Je pense que ça se lit sur mon visage un peu cerné mais ça va ! (rires) C’est le quotidien, on vit au rythme des enfants, un réveil entre 6h et 7h, après on s’occupe des enfants, on s’occupe de soi. On dépose ensuite les enfants à la crèche et j’ai la chance d’avoir la crèche sur mon lieu de d’entraînement, à l’INSEP. On dépose les enfants à la crèche pour 10h et je commence ensuite l’entraînement à 10h30. Après j’ai du temps pour moi et mon deuxième entraînement jusqu’à 16h30. On récupère les enfants, soit moi ou mon mari en fonction de mes horaires entre 17h et 18h puis on enchaîne jusqu’au coucher des enfants. Puis on répète cela du lundi au lundi.

 

— Est-ce que vos enfants comprennent que leur maman est athlète de haut niveau et qu’elle s’entraîne beaucoup ?

Les jumeaux ils ne comprennent pas trop, ils vont bientôt avoir 18 mois. Mais mon grand oui, il va avoir 11 ans. Depuis qu’il est petit, il me voit m’entraîner dur et voit les sacrifices aussi que je fais. Il est super content et super fier comme par exemple lorsque je reviens des Championnats de France avec une médaille. Pour lui, c’est le résultat de la réussite donc il est fier.

 

— Vous avez pris deux pauses maternité durant votre carrière. Et alors que beaucoup de sportives estiment encore qu’il faut choisir entre famille et carrière, on a l’impression que ça a été un choix évident pour vous de vous arrêter le temps de vos grossesses…

Pour moi c’est une évidence car j’ai fait le choix de tomber enceinte pendant ma carrière. Je l’ai fait une première fois et ça a marché et pour ma deuxième grossesse, ça s’est fait parce que j’avais une rupture totale du tendon d’Achille et je savais que j’avais plus d’un an d’arrêt et que ça allait être compliqué. Je me suis dit « autant enchaîner ». Je suis tellement bien entourée par ma famille, mon mari qui m’aident au quotidien donc pour moi ce n’est pas du tout quelque chose qui m’était impossible. Quand on est bien entouré, qu’on sait ce qu’on veut et qu’on est déterminé à réussir, ça marche.

 

— Vous êtes un exemple pour beaucoup de sportives pour qui la grossesse semble encore perçue comme un obstacle… Comment vous positionnez-vous par rapport à cette figure que vous pouvez être dans l’athlétisme français ?

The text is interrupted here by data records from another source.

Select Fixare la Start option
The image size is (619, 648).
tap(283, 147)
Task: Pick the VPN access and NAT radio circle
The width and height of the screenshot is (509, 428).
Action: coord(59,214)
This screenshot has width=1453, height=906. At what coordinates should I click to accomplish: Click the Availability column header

Je ne sais pas si je suis un exemple mais en tout cas je prouve aujourd’hui que c’est possible d’être enceinte puis d’être de retour à l’entraînement. Malgré le fait d’être maman, j’arrive à me libérer, à venir en sélection et à faire ce que je veux faire. Pour moi, c’est un choix, personne ne me l’a imposé et par ailleurs je suis épanouie ! C’est important d’être épanouie dans les choix qu’on fait, et aussi mes enfants, c’est important de voir leur maman heureuse. La question est compliquée car pour moi c’est tellement naturel, j’ai accouché et j’ai réussi à revenir. Pour d’autres, ça ne va pas être normal. Mais si je peux montrer, lorsque j’échange avec d’autres personnes par exemple, que quand on veut, on peut, c’est déjà ça. Il ne faut pas se mettre de frein. Maman, sportive et femme, c’est possible.

 

 

— Qu’est-ce que cela vous fait de retrouver la tenue de l’équipe de France et l’ambiance des grands championnats après une longue pause ?

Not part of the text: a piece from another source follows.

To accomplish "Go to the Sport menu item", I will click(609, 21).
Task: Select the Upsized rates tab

Pour moi c’est une fierté, c’est toujours une fierté de porter les couleurs de l’équipe de France. Depuis 2021 (Euro indoor à Torun) je n’ai pas remis le maillot, donc après deux ans d’arrêt au plus haut niveau c’est une très grande fierté. Cela montre que tout est possible en travaillant et en y croyant surtout.

 

— Vos trois enfants ont-ils fait le déplacement à Glasgow ?

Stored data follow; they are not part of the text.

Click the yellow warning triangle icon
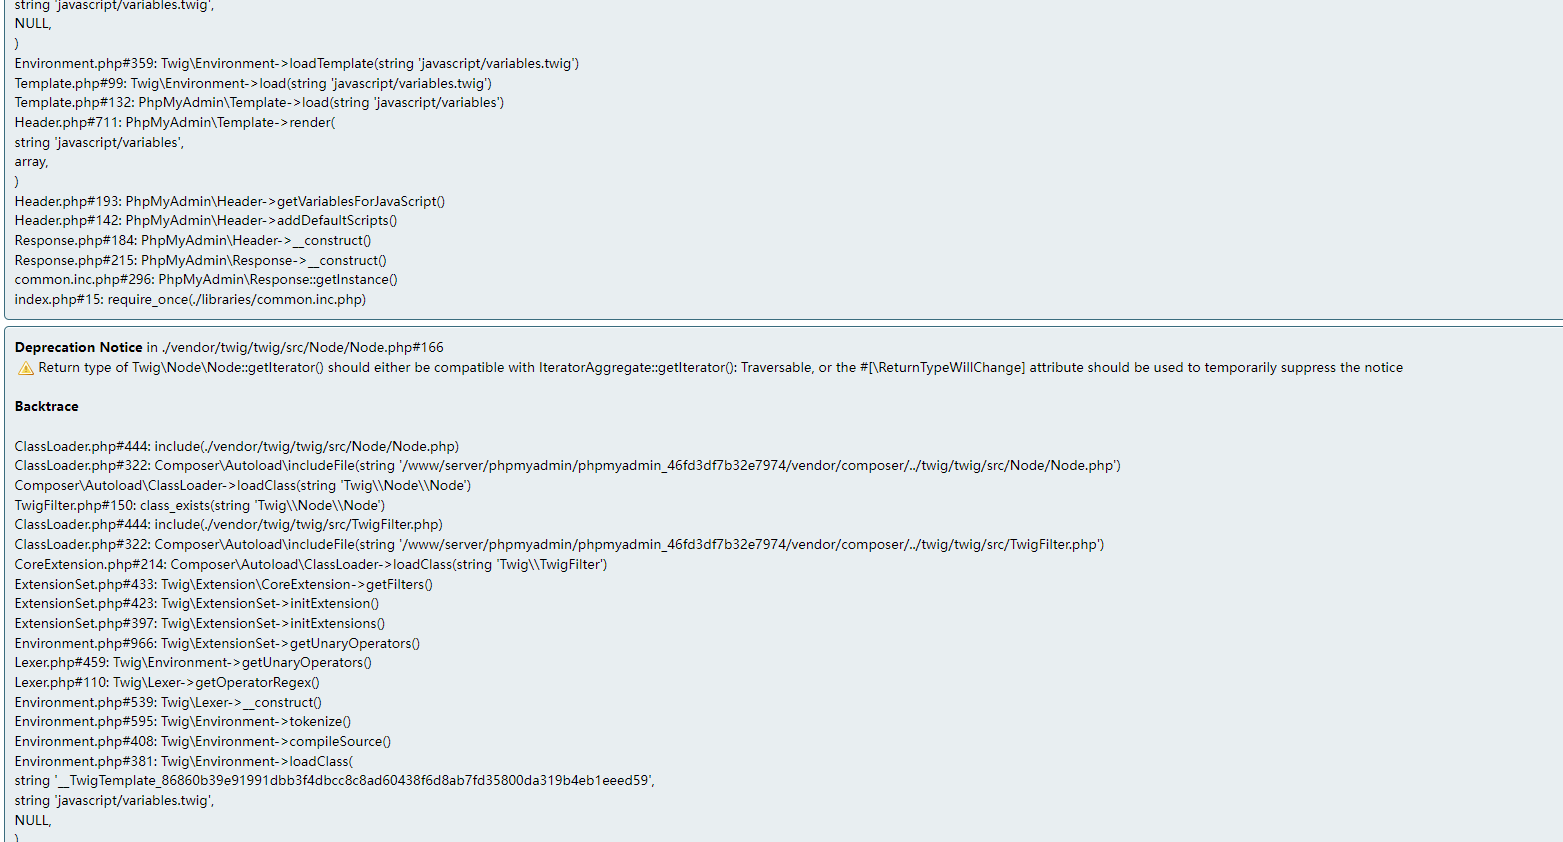1563x842 pixels. (26, 368)
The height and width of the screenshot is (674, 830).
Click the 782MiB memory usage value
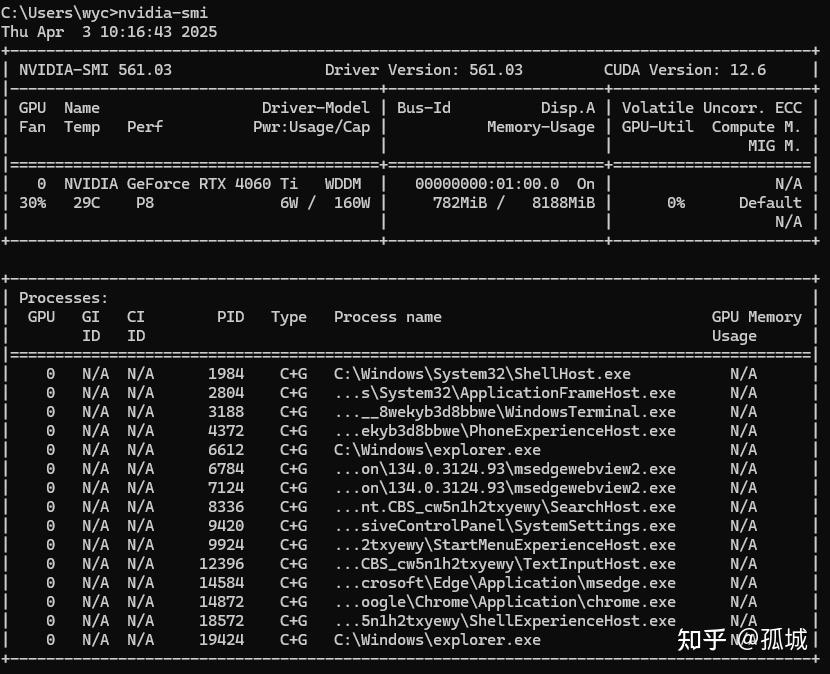point(460,203)
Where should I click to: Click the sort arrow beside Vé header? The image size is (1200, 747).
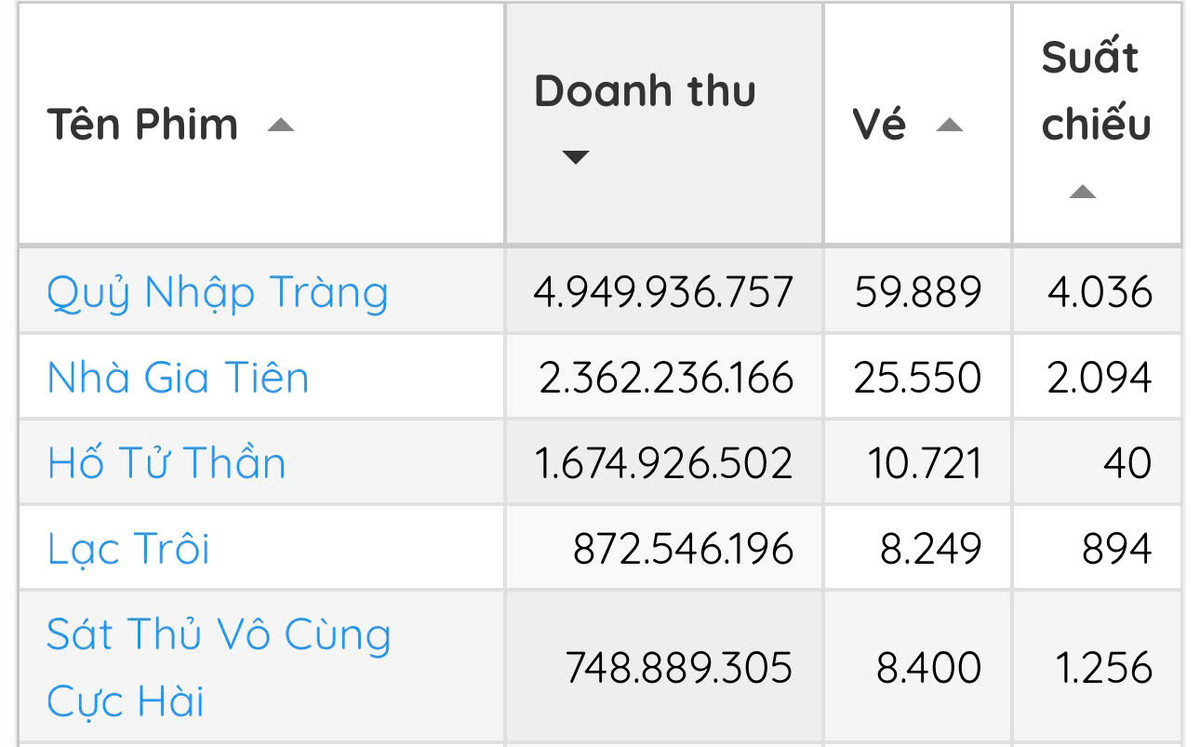(x=950, y=125)
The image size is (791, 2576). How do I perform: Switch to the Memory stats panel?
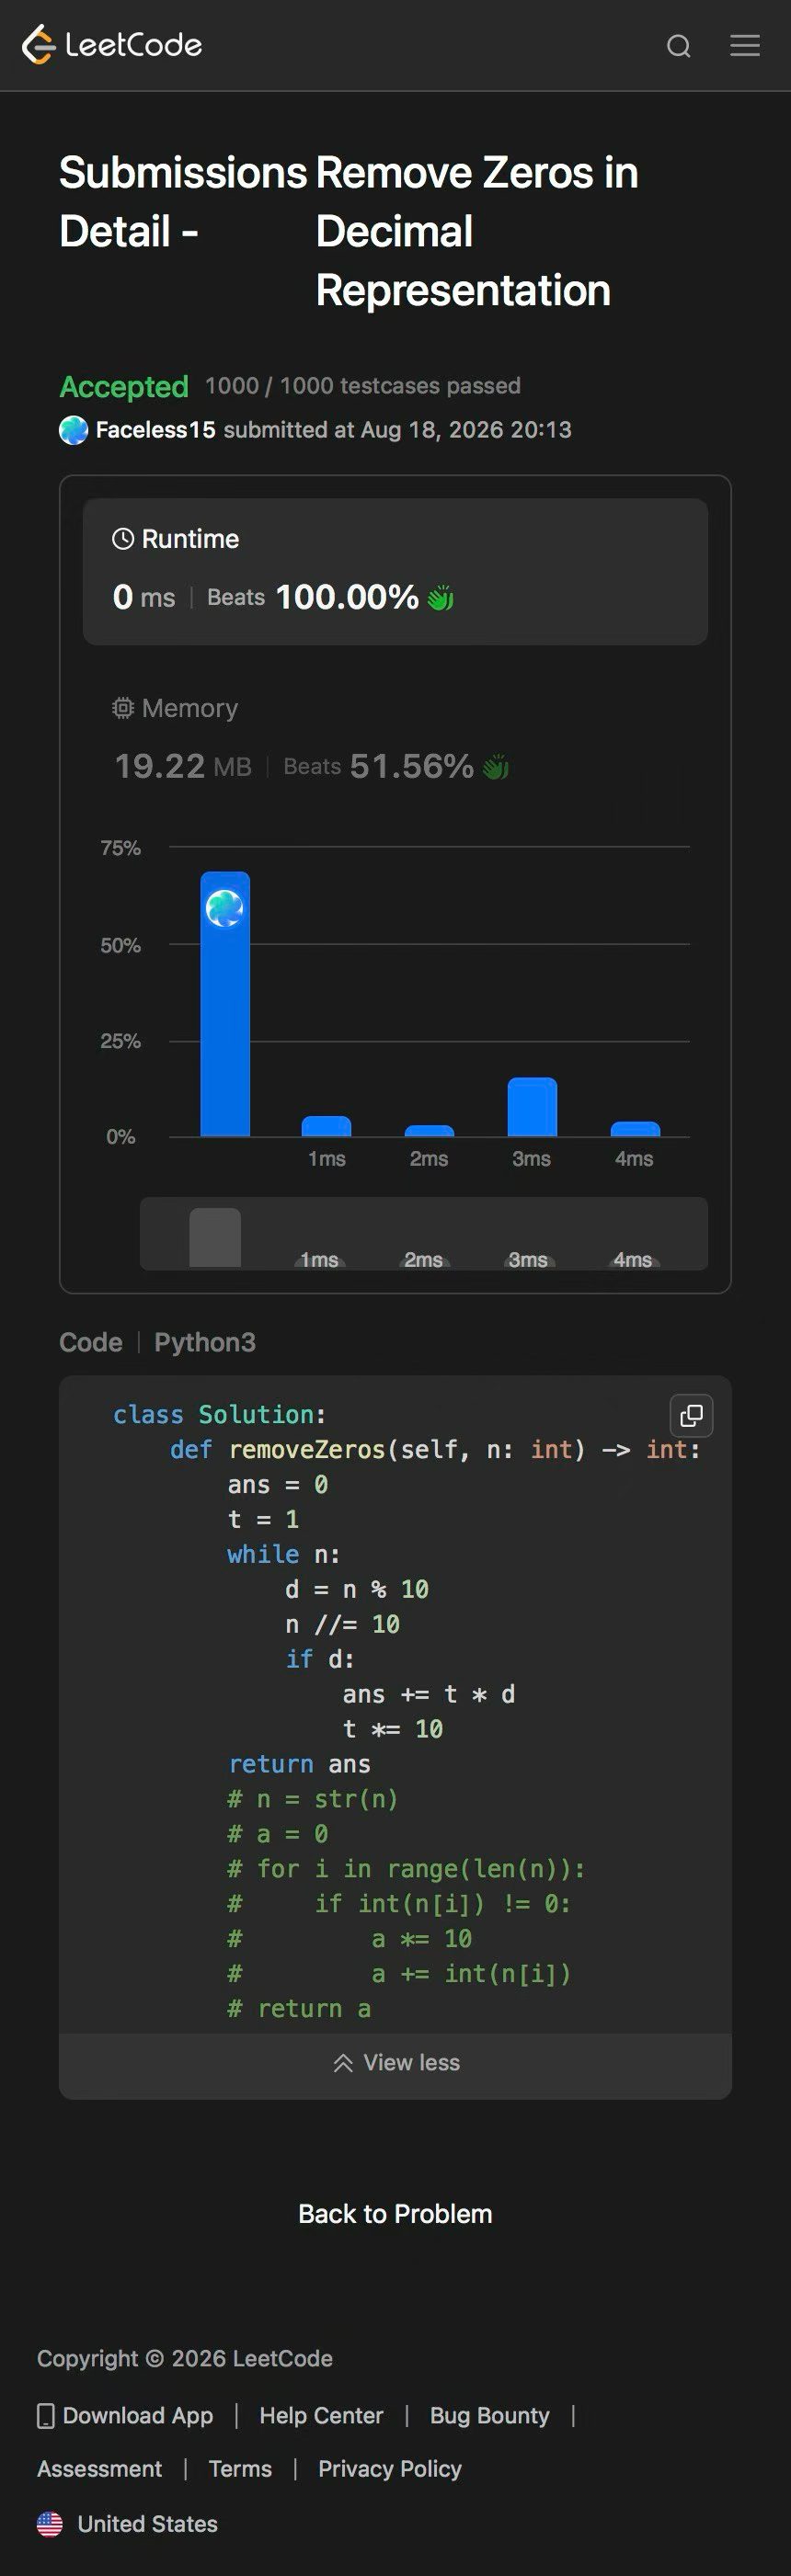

Ils seront devant la télévision. Je n’aime pas trop mélanger ma vie de famille à mon travail. Je passe du temps avec eux quand il faut en passer mais je garde du temps aussi à moi et je n’ai pas envie forcément d’imposer des enfants au sein de l’équipe de France. 

  • Les séries du 60 m femmes aux Mondiaux en salle de Glasgow se disputent ce samedi à partir de 12h20 (heure française).